Çocukluk

85 4 0
                                    

Karadeniz'in yalçın dağlarında yoksul bir köyde, altı çocuklu bir ailenin en küçük kızı olarak doğdu Gül. Ne araç geçerdi yollarından, ne de elektrik. 80′lerin ortasında tanışmışlardı elektrikle. Okul desen, o da yok. Hani Allah'ın unuttuğu yer derler ya, öyle bir yer... Elektrik geldikten sonra arada uğrayan asker araçlarından başka kimseler gelmiyor. O asker araçlarının gelmesi ise beş yaşındaki Gül için büyük mutluluk. Neden mi? Gül anlatıyor: "Arada gelen askerler bir şeyler yerdi, çöp olarak attıkları gazeteleri alır, okurdum ben de. Hiç okula gitmedim ama çocukken okumayı öğrenmişim. Hatta okula gitme yaşım geldiğinde de babam bunun için göndermemiş beni, zaten okumayı biliyorum diye gerek duymamış. Gerçekten de ağabeyimden, ablamdan daha iyi okurdum.

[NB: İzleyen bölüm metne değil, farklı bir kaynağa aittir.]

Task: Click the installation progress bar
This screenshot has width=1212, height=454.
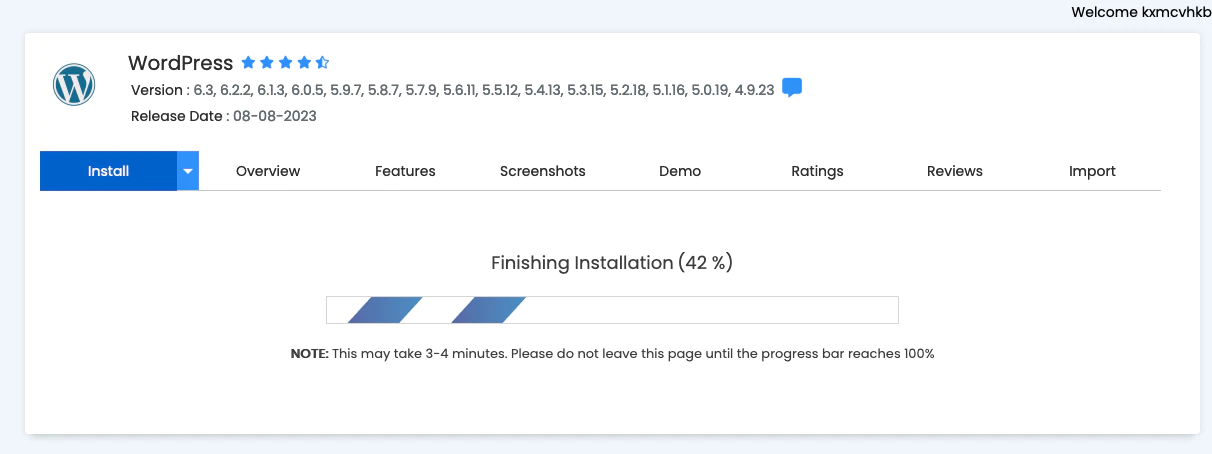Action: coord(612,310)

Beş altı yaşlarınday- dım herhalde, belki daha bile küçüktüm. Kendimi bildim bileli okuyorum yani. Askerler geldiğinde o kadar mutlu olurdum ki. Arkalarından dolaşıp o ekmeklerini sardıkları gazetelerini alıp defalarca okurdum, çok seviyordum okumayı."

"Babam Beni Sevmiyordu"

Gül'ün hikâyesi Karadeniz'in iklimi gibi sert mi sert. Önce yoksullukla, sonra sevgisizlikle sınayan bir hikâye bu... Yoksulluk hadi neyse de, sevgisizlik yormuş en çok Gül'ü. O çok sevdiği babası bir günden bir güne başını okşayıp, "kızım" diye baba yüreğine bastırmamış Gül'ün zayıf bedenini. "Halamlara gitmiştim bir keresinde. Halamın kızının saçlarını tarıyordu, okşuyordu babası. Ben çok imreniyordum onu görünce, benim babam niye böyle değil deyip ağlıyordum hep." Gül yine de kızmamış ama babasına, "Belki de sevgisini göstermiyor" diye düşünmüş. Babası onu yedi yaşındayken şehirdeki nakışevine göndermiş. Orada nakış öğrensin, atölyede çalışsın, para kazansın diye... Gül 15-20 genç kızın kaldığı nakışevine giderken üstüne giyeceği doğru dürüst bir elbisesi bile yokmuş. Annesi kendi elbisesinin kollarını kesip ona pantolon yapmış, ayağındaki ucu yırtık çorapları vermiş; yokmuş çünkü ne kıyafetleri, ne de kıyafet alacak paraları...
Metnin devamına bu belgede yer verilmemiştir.